* _YOUR OBJECTIVE_
In this exercise, print only the lines from the line with "1265x585 pixels. Task: Switch" to the last line of the data below, inclusive. Any pictures should be left out.

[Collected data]

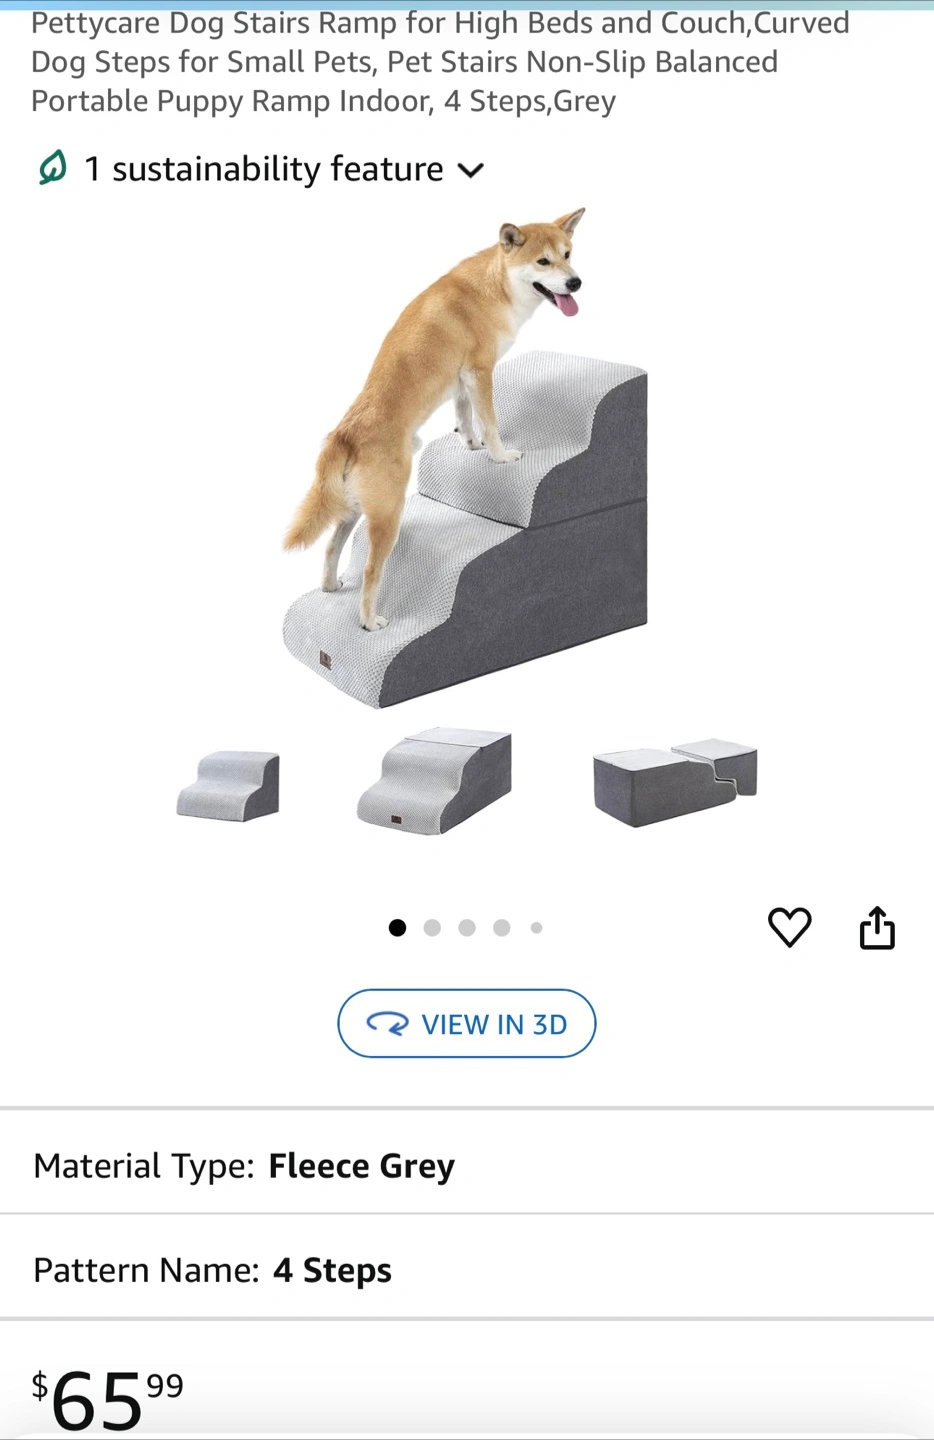Click the VIEW IN 3D button
This screenshot has width=934, height=1440.
[467, 1023]

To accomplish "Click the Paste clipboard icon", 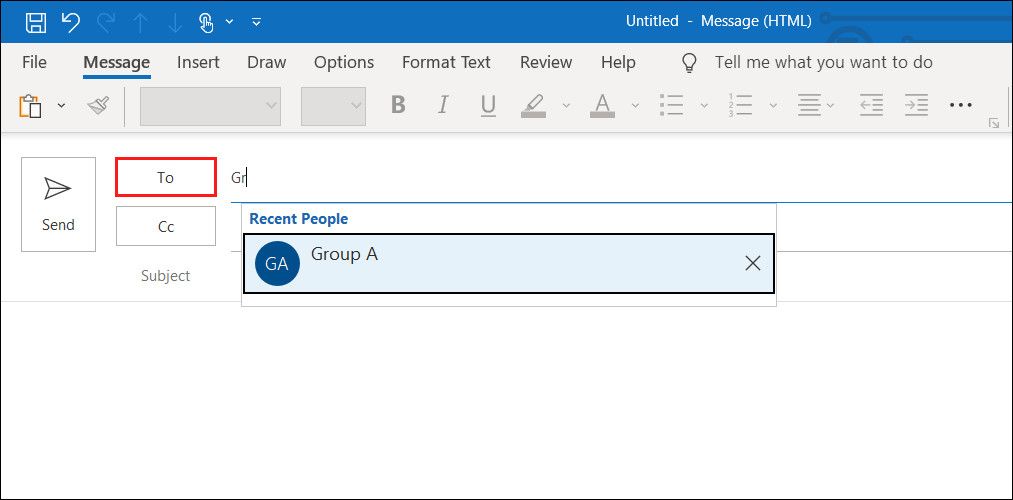I will pyautogui.click(x=31, y=105).
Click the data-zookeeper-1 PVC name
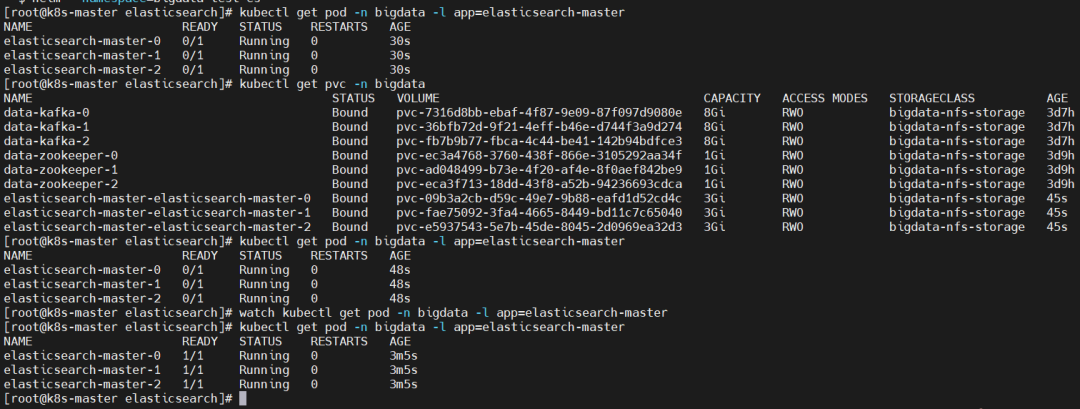Viewport: 1080px width, 409px height. (x=61, y=170)
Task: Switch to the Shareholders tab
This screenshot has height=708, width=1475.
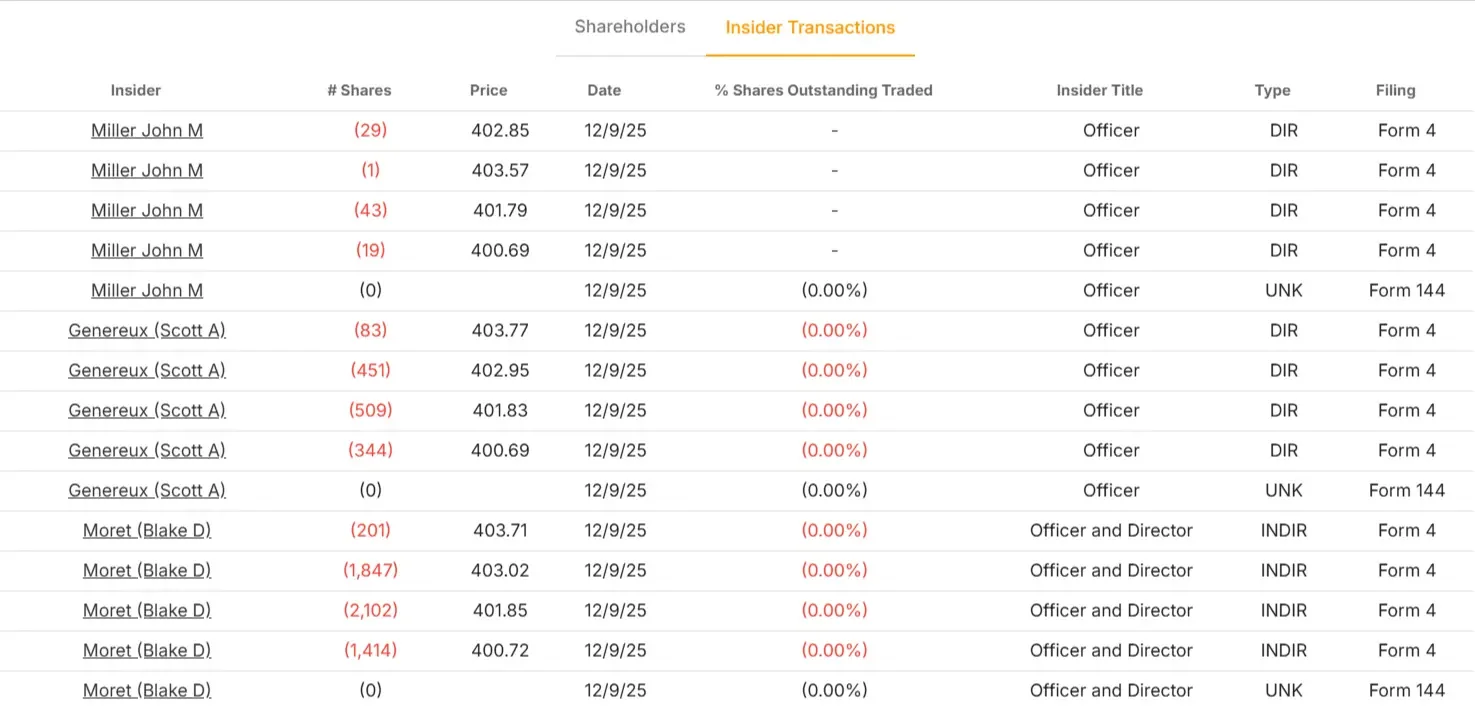Action: pos(630,27)
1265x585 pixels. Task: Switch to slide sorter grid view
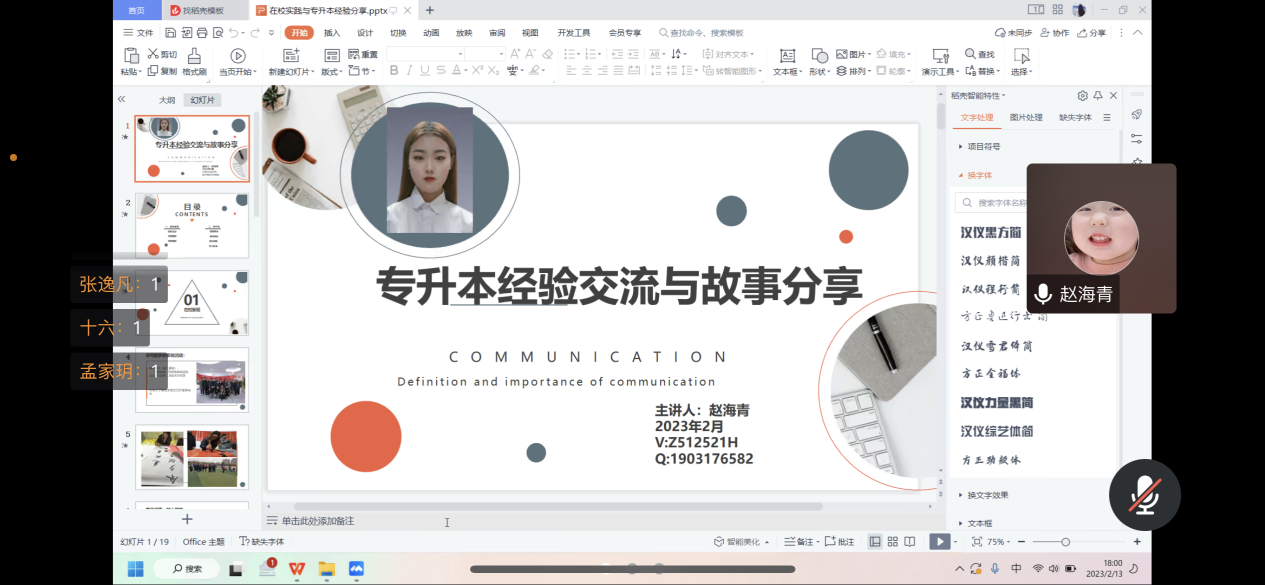click(892, 542)
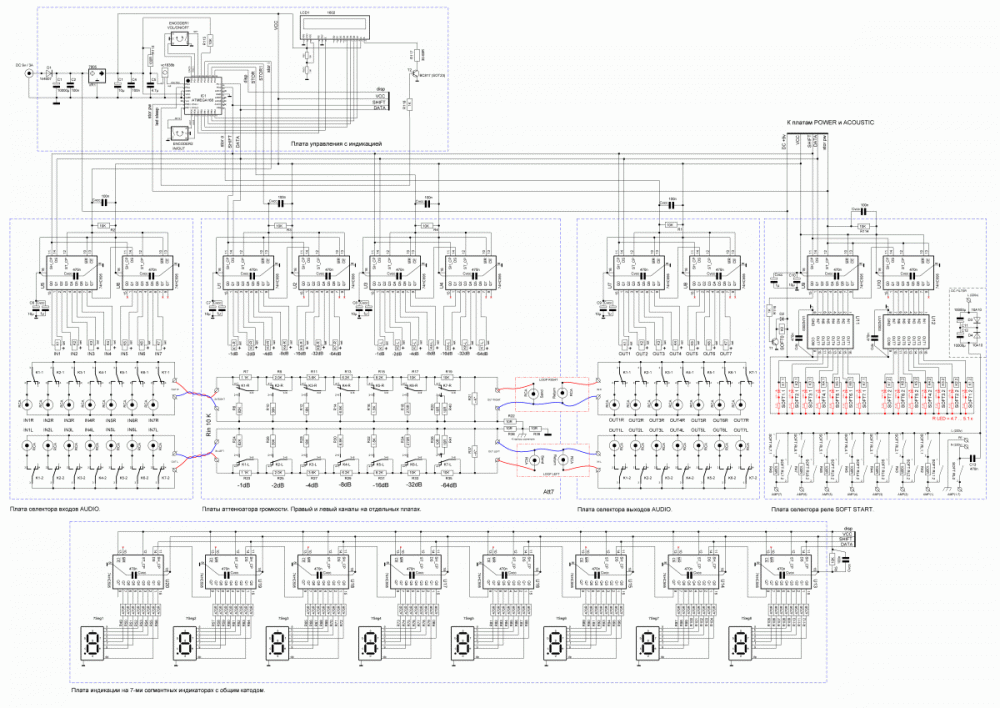Select the INPUT encoder below the microcontroller
The image size is (1000, 708).
181,133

* _RESULT FOR THIS TASK_
1265x585 pixels. Task: Switch to slide sorter grid view
click(892, 542)
Select the INPUT encoder below the microcontroller
The image size is (1000, 708).
181,133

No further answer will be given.